- WORK TASK
In the records below, find each line with "agent" and copy it.
------ STUDY MATERIAL ------
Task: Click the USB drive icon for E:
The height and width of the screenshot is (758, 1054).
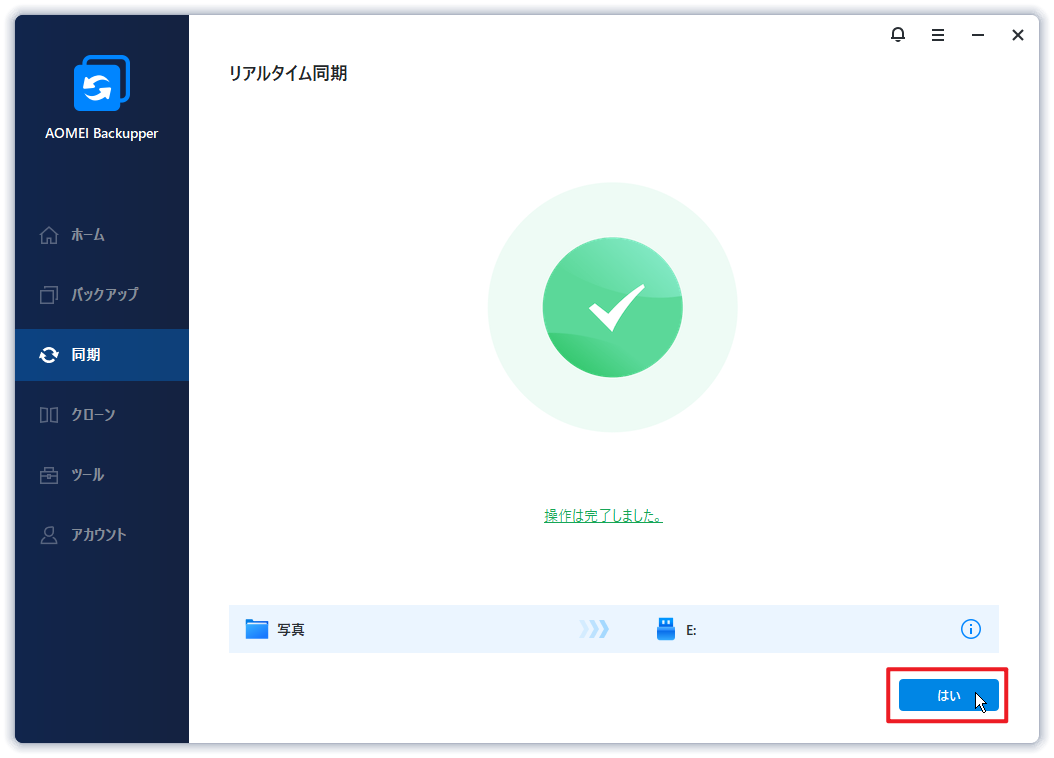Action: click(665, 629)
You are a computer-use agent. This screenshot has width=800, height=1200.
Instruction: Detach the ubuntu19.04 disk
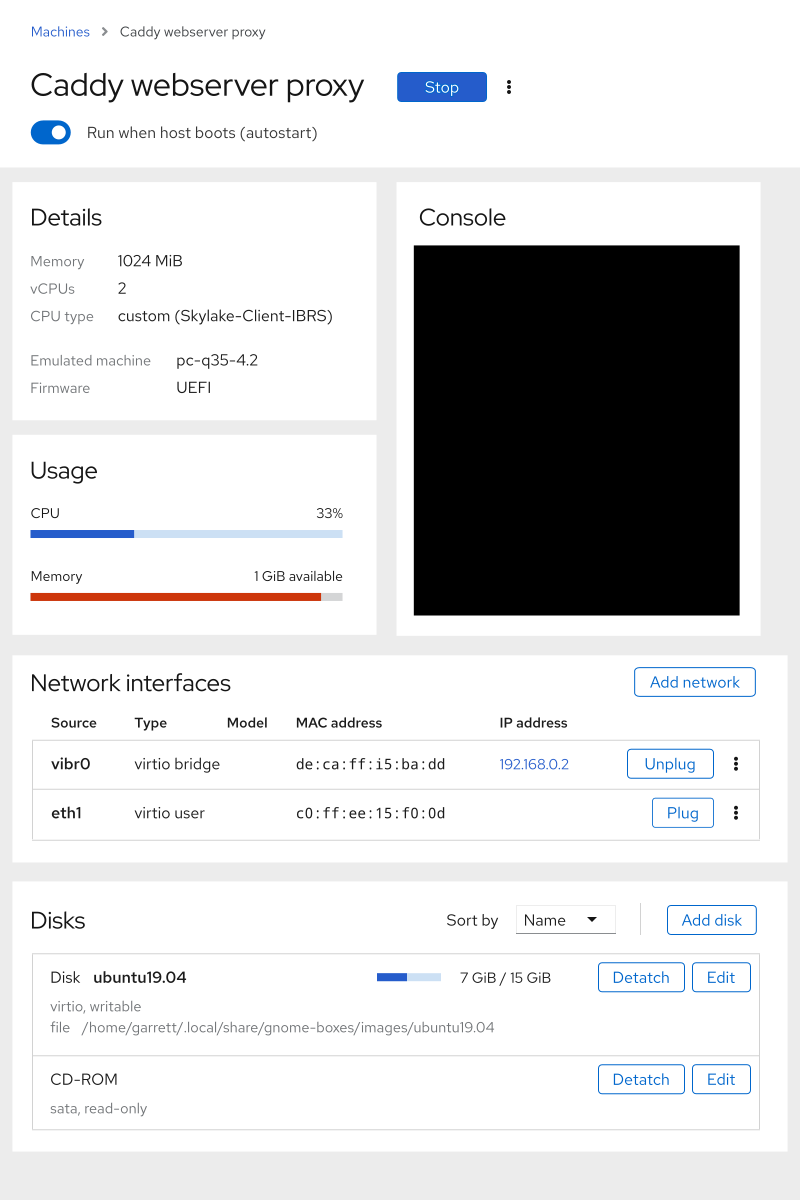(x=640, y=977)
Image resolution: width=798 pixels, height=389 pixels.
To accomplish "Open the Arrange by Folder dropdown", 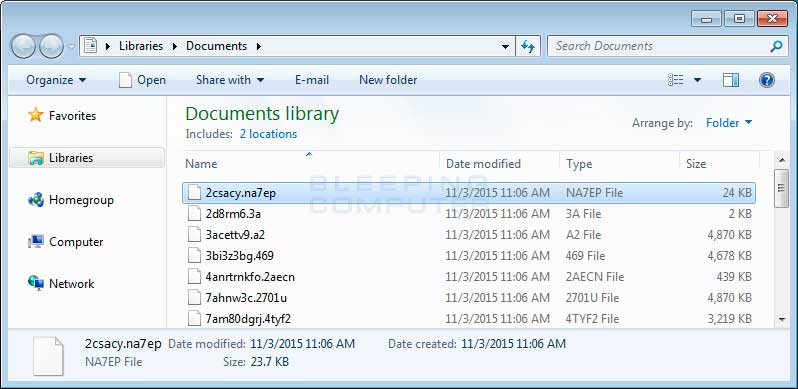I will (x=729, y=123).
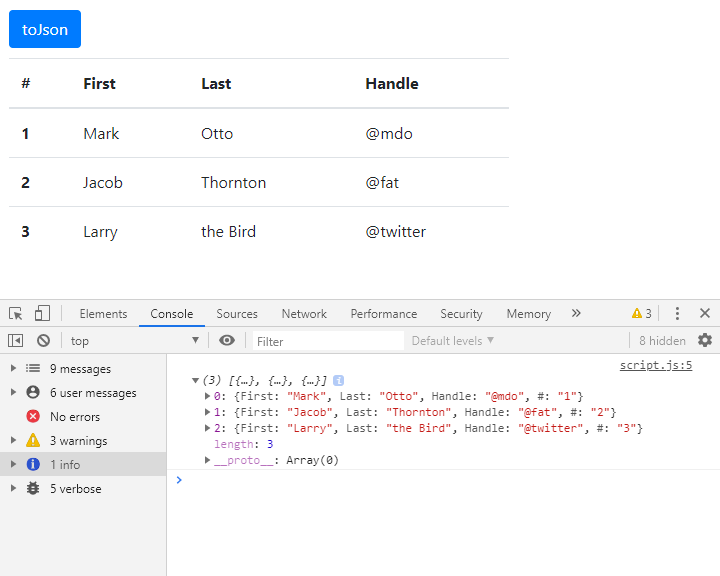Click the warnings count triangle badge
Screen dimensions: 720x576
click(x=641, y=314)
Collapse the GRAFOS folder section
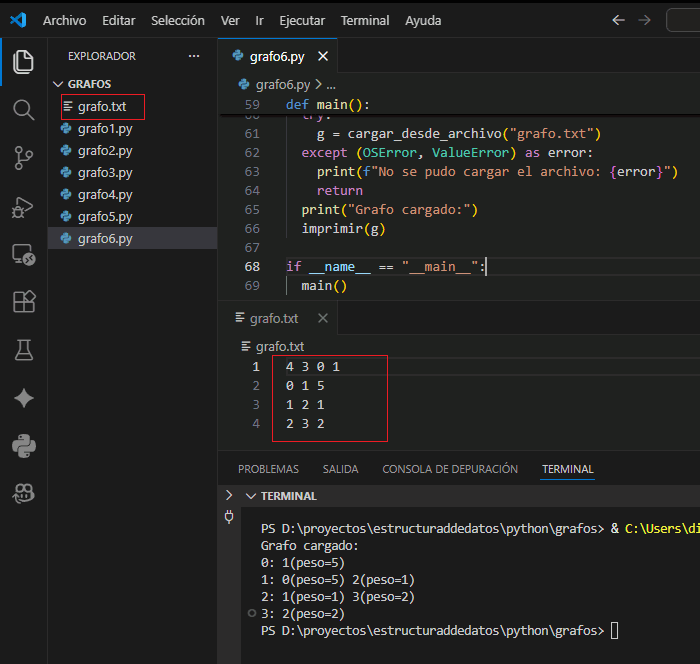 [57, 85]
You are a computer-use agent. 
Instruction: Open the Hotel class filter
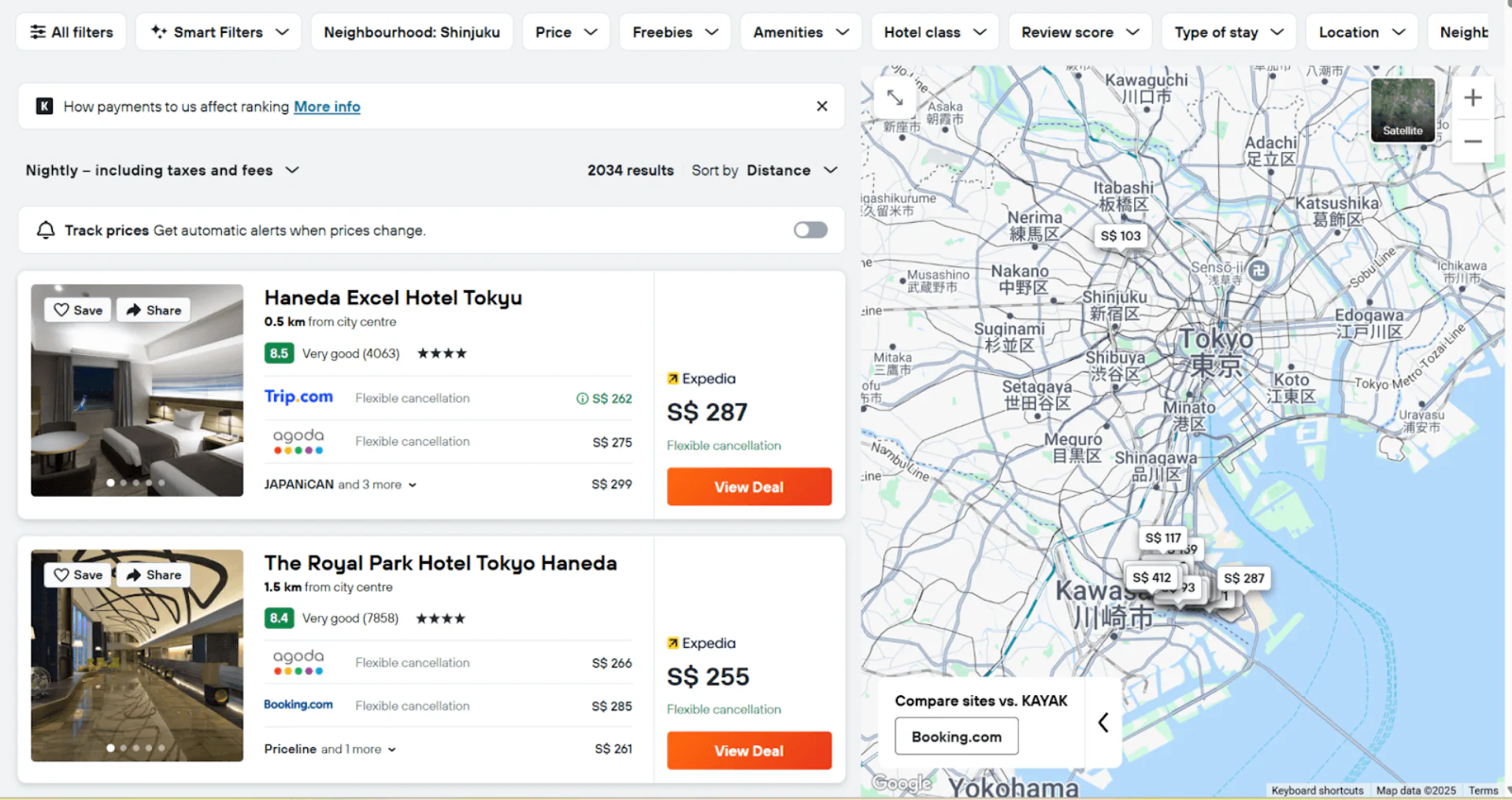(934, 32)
------
- SOLUTION TO THIS TASK
You are a computer-use agent. This screenshot has width=800, height=1200.
You are a computer-use agent. 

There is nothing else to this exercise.